- Work order A
For each statement about the crime-wave article, answer yes or no according to whether the article agrees, and quote the article's deciding words. (i) Positive tests for cocaine on arrest rose 42 percent in the past two years. (ii) The Home Office document was written in May. (iii) Knife attacks rose 33 percent last year.
- Work order B
Output the crime-wave article word for word, starting at "The newspaper says" and continuing down to "year, it added.".

- Exercise passage
=== Section Start ===

Britain's violent crime wave tied to surge in crack, cocaine coming from Colombia, report says

An increased supply of crack and cocaine coming out of Colombia is believed to be behind a surge in murders and robberies in Britain, a report says, as the country is grappling with a rising violent crime rate.

The Times of London, citing an internal document it obtained from Britain’s Home Office, reported that there has been a 42 percent increase in positive tests for cocaine on arrest in the past two years.

“We are now certain that drugs are playing an important role in driving up homicide, and it is highly likely to be affecting other serious violence too,” the newspaper quoted the document as saying.

The document, which was written in March and sent to Home Office ministers and senior staff, according to The Times, also says a better-than-expected recent coca harvest in Colombia is one of the key “drivers” behind the heightened supply of crack and cocaine coming through its borders.

“A surge in cocaine supply, driven by record production at source, caused a rise in crack purity and prompted drug-selling groups to seek out new markets,” the document reportedly says.

London’s annual murder rate – which is currently at more than 70 -- surpassed New York City’s for the first time in February, while there also have been on average 60 moped muggings in the British capital on a daily basis over the past year, according to the Times of London.

The newspaper says Scotland Yard has received 22,025 crime reports linked to scooters, mopeds and motorcycles in the 12 months leading up to May, a 50 percent jump from the year prior.

UK LAWMAKER ON LONDON’S MURDER SURGE: ‘ENOUGH IS ENOUGH’

Britains’ Office for National Statistics also reported a 22 percent increase in knife attacks and 33 percent increase in robberies last year, it added.

“A toxic cocktail of a more aggressive and profitable drugs market in the context of eight years of austerity have created the conditions for violent crime to thrive,” Louise Haigh, a Parliament member, told The Times of London. “[The government] must invest in the police immediately to begin to undo some of the damage that taking 21,000 officers off our streets has done.”

=== Section End ===

- Data to examine

=== Section Start ===

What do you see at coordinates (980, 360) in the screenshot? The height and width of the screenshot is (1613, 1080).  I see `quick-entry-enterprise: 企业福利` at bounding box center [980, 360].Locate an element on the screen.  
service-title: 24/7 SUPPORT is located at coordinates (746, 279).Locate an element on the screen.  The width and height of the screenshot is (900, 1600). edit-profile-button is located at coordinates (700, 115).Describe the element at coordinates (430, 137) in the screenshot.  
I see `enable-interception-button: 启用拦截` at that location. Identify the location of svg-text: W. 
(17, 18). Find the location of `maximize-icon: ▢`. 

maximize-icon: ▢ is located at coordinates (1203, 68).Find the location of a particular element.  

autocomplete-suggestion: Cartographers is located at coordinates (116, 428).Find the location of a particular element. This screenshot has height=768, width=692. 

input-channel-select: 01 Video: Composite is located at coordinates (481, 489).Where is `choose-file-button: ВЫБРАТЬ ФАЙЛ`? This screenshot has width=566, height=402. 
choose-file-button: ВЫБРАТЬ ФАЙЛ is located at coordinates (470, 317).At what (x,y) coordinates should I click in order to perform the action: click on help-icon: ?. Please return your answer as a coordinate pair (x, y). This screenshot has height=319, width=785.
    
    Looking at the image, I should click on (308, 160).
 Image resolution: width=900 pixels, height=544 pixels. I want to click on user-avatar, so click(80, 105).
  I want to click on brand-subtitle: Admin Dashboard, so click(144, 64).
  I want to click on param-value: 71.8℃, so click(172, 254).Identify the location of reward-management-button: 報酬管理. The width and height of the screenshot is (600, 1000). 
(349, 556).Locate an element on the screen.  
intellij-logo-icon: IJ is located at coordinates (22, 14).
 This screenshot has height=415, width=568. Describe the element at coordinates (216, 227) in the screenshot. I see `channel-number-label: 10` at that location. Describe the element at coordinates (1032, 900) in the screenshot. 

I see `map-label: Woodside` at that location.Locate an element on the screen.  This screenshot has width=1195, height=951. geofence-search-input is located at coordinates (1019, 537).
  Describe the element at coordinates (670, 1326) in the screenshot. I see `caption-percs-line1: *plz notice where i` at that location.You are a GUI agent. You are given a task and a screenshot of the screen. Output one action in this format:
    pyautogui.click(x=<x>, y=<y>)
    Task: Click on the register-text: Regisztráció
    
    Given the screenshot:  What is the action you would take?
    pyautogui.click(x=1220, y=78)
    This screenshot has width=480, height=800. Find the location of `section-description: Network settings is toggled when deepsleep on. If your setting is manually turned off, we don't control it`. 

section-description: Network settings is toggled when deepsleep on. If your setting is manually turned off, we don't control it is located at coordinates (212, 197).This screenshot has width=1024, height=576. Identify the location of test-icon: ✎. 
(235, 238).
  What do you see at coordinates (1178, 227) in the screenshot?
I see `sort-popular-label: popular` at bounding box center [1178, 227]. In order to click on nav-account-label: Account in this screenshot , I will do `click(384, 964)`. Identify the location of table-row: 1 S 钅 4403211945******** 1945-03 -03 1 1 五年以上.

=== Section End ===

- Result A
(i) Yes: "there has been a 42 percent increase in positive tests for cocaine on arrest in the past two years"
(ii) No: "which was written in March"
(iii) No: "a 22 percent increase in knife attacks"

- Result B
The newspaper says Scotland Yard has received 22,025 crime reports linked to scooters, mopeds and motorcycles in the 12 months leading up to May, a 50 percent jump from the year prior.

UK LAWMAKER ON LONDON’S MURDER SURGE: ‘ENOUGH IS ENOUGH’

Britains’ Office for National Statistics also reported a 22 percent increase in knife attacks and 33 percent increase in robberies last year, it added.